Steve Joel (WAGN employee), 25 Molewood Close, Cambridge CB4 3SR
Editor's note: RDS Severnside suggests using the Walsall to Stourbridge Junction line for a new long-distance Regional service, perhaps from Swindon, South Wales or Cheltenham to Derby and Matlock. The service would avoid congested Birmingham New Street and give many Midlands towns a good long-distance train service for the first time for many years. Small amounts of infrastructure work would be needed including relaying Walsall-Lichfield. The new service could also compensate Gloucester and Cheltenham if they lose their InterCity 125 stops, as is proposed.
I bought shares in Stagecoach after their takeover of South West Trains, so as to have a stake in the company taking me to work each day. If there is a profit (at the expense of my season ticket I suppose!) then I expect my fair share through the dividend.
But the prime purpose, as with Railtrack shares, is to have a stake and a say in the company. I hope to combine some future Stagecoach AGM in Perth with a Scottish holiday, but just in case I cannot manage the date, I would be interested to hear from any Scottish member who would be interested in having my proxy for the Stagecoach annual meeting.
And all RDS members, if you haven't already, please notify me as Computer Officer of any relevant possible rail-related shareholding you have, to help us build up a register on our membership database.

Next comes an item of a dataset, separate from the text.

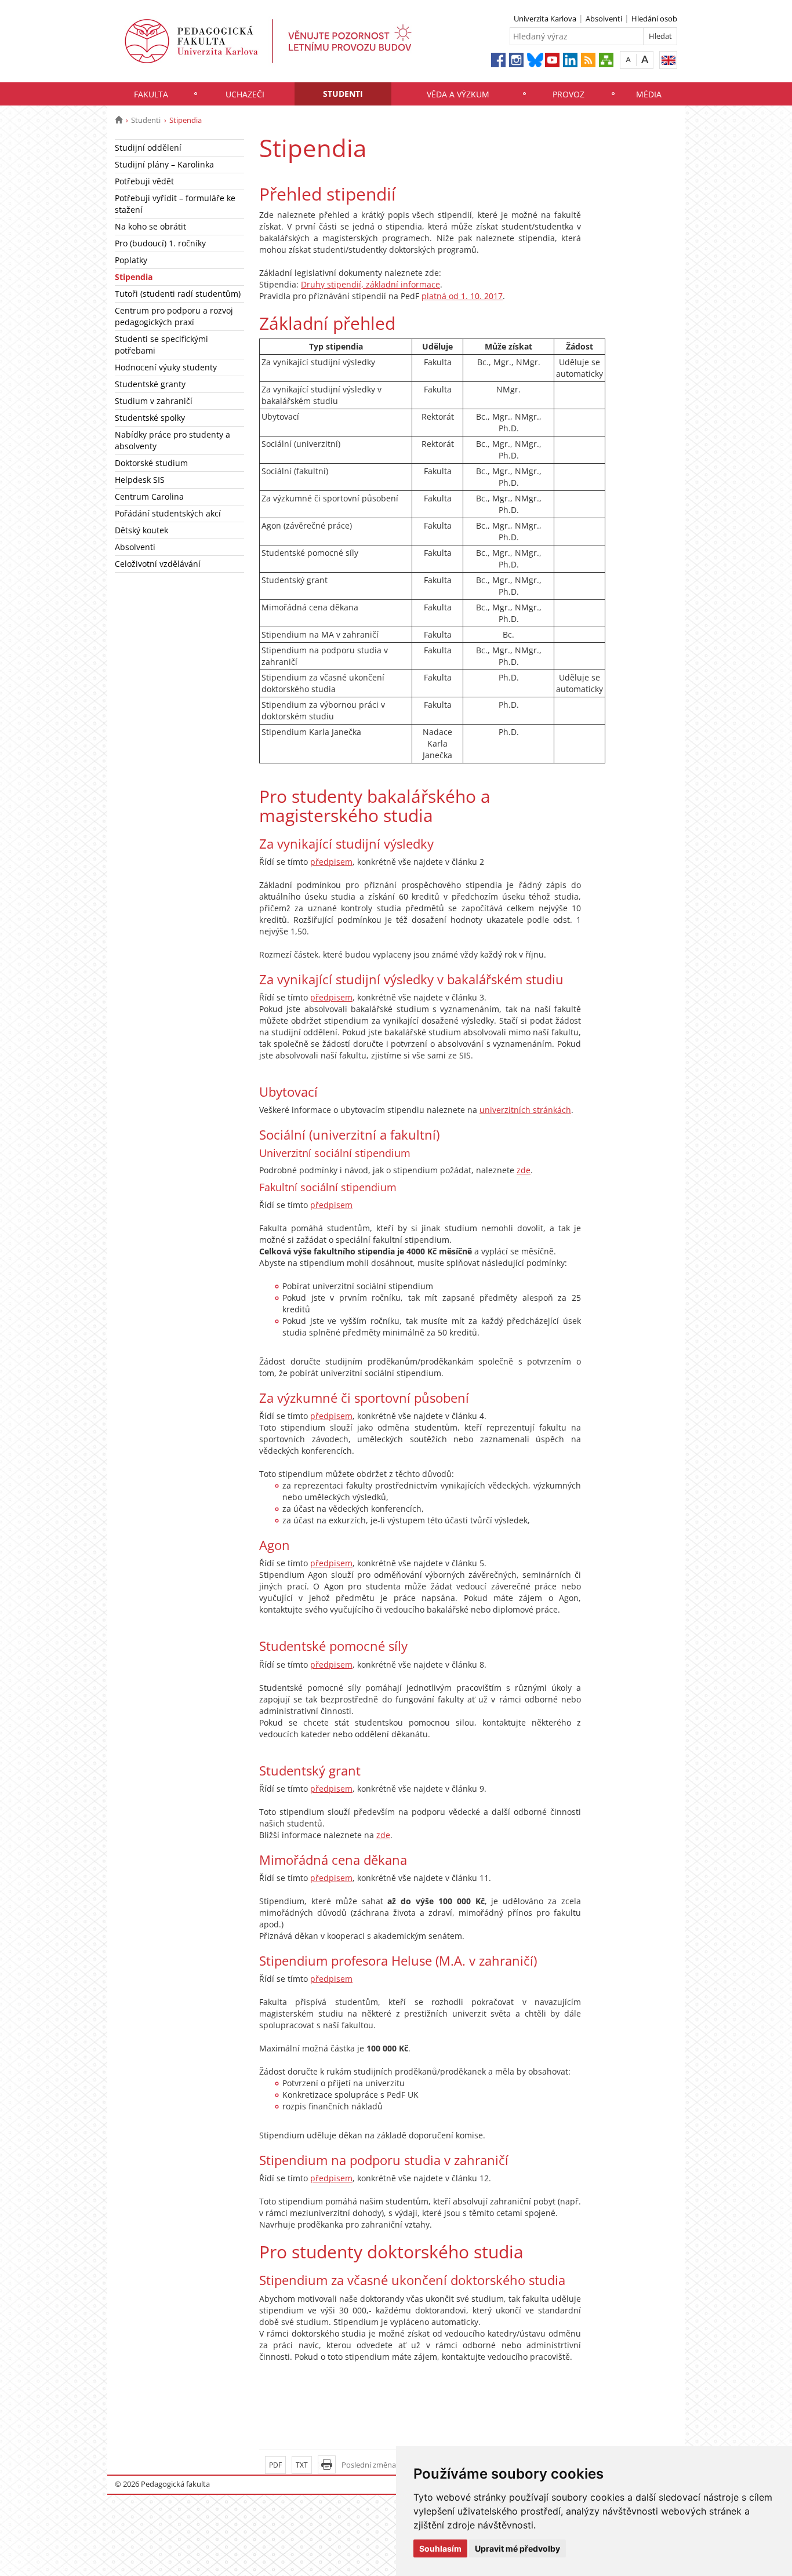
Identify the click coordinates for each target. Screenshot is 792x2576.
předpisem (331, 861)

H Trevor Jones, 67 Guildford Park Avenue, Guildford GU2 5NH
I was interested to read in Railwatch about the difficulty of booking continental rail travel at local travel agents. We use a travel agent in the West Midlands who not only knows about booking overseas railways but has actually travelled on many of them himself.

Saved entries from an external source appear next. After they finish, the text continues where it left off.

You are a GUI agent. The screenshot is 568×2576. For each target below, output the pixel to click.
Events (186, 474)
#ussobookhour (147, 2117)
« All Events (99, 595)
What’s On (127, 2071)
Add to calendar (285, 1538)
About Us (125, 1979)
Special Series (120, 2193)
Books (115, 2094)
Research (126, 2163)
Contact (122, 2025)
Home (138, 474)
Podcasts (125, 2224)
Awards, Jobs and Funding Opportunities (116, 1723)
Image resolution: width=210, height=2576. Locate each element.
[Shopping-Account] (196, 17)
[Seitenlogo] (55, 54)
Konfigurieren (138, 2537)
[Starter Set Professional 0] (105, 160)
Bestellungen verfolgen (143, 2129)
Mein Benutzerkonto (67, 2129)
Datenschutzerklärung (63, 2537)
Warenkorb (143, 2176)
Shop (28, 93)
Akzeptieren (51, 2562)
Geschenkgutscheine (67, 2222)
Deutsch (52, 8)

He is Les Tindall, The Travel Bureau, The Cottage, High Street, Wombourne, West Midlands WV5 9DN. Tel 01902 324777 Fax 01902 324333. Our only connection with Les and the Travel Bureau is as very satisfied customers.
Richard Pope, 16 Rowan Drive, Wootton Bassett, Swindon SN4 7ES
RDS members who use public transport when visiting the countryside may be interested in the service provided by the Countrygoer Project. For £3 subscribers receive a yearly guide to special tickets and services throughout Britain, and three issues of Countrygoer News, which provides further information on public transport in rural areas. The project address is: Countrygoer, 15 Station Road, Knowle, Solihull, West Midlands B93 0HL.

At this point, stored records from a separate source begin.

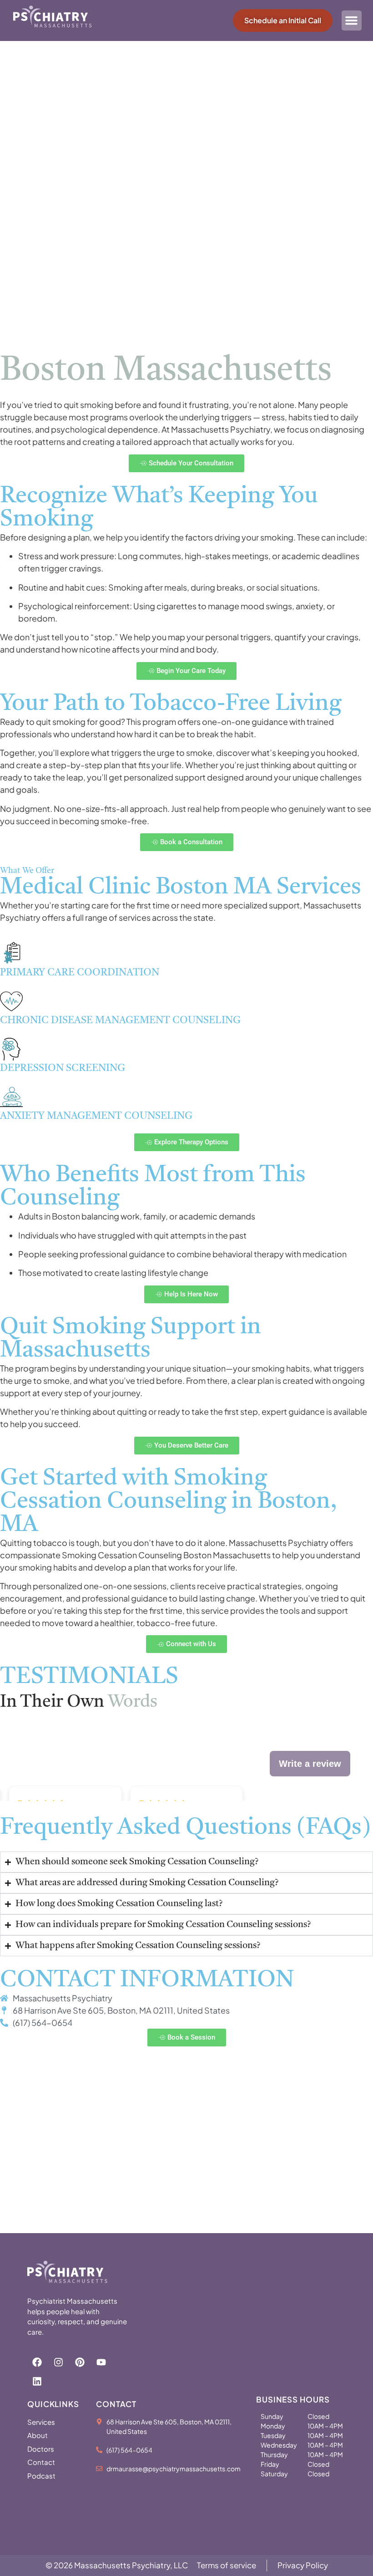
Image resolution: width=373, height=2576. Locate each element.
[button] (352, 20)
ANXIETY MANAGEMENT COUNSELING (96, 1116)
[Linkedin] (36, 2381)
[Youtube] (101, 2362)
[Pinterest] (79, 2362)
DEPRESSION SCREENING (62, 1068)
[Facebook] (36, 2362)
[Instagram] (58, 2362)
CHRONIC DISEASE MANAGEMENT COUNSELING (120, 1020)
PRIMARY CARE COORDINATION (79, 973)
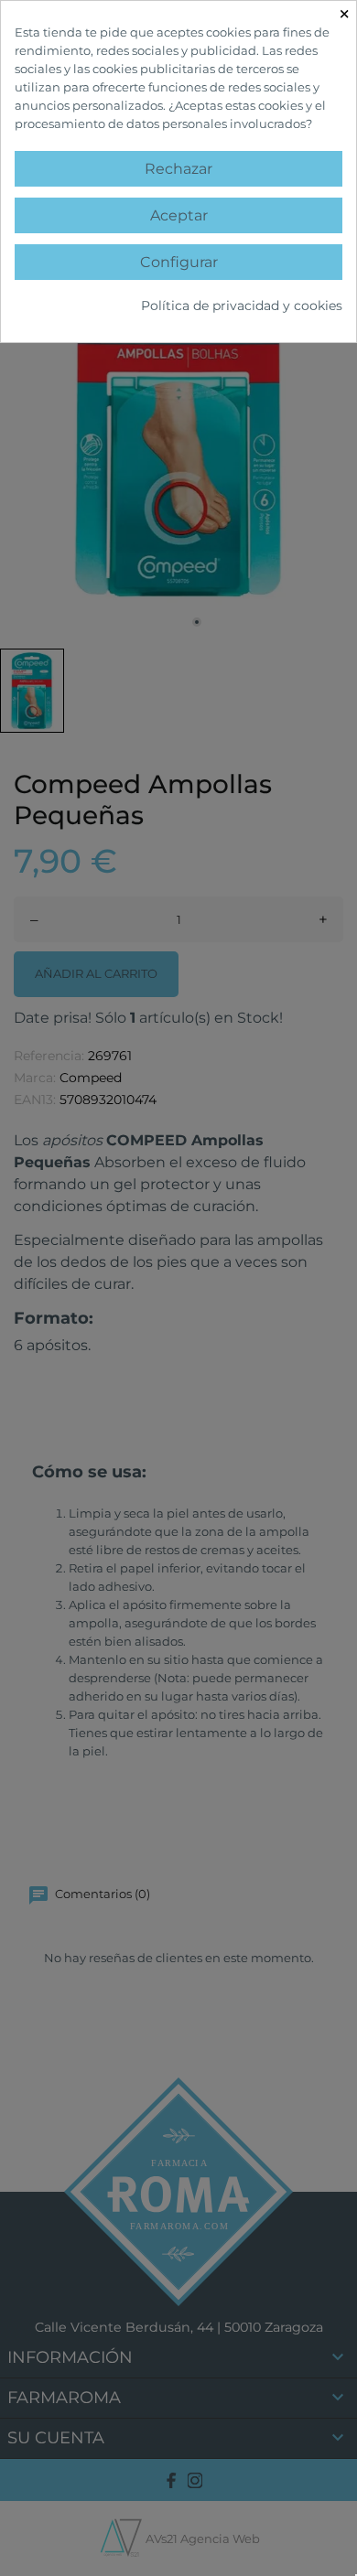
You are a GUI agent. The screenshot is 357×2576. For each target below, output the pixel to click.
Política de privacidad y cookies (241, 305)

Jonathan Ginn, 25 Balfour Avenue, Whitehead, Co Antrim BT38 9RD
Praise for porters
Having used the King's Cross porters, I can recommend them to any passenger with heavy luggage. They meet you at your carriage and are smart, polite and helpful. The cost is reasonable, the price of a pint of London beer, £2. That is the equivalent of the one shilling tip of bygone years. Porters were never free. The porter relied on tips to make up his wage.
I would welcome the extension of the King's Cross arrangement to all main stations.
Donald Graham, 76 Gildingwells Road, Woodsetts, near Worksop, Notts S81 8QP.
The Great Central project which was rejected by Parliament in July was about 15 years ahead of its time.
Rebuilding the Great Central for heavy freight is a far better option than widening any motorways but the right time for its promotion is after many other rail improvement schemes.
My own list would put a new high speed line at the top, followed by piggyback enhancements on the West Coast main line.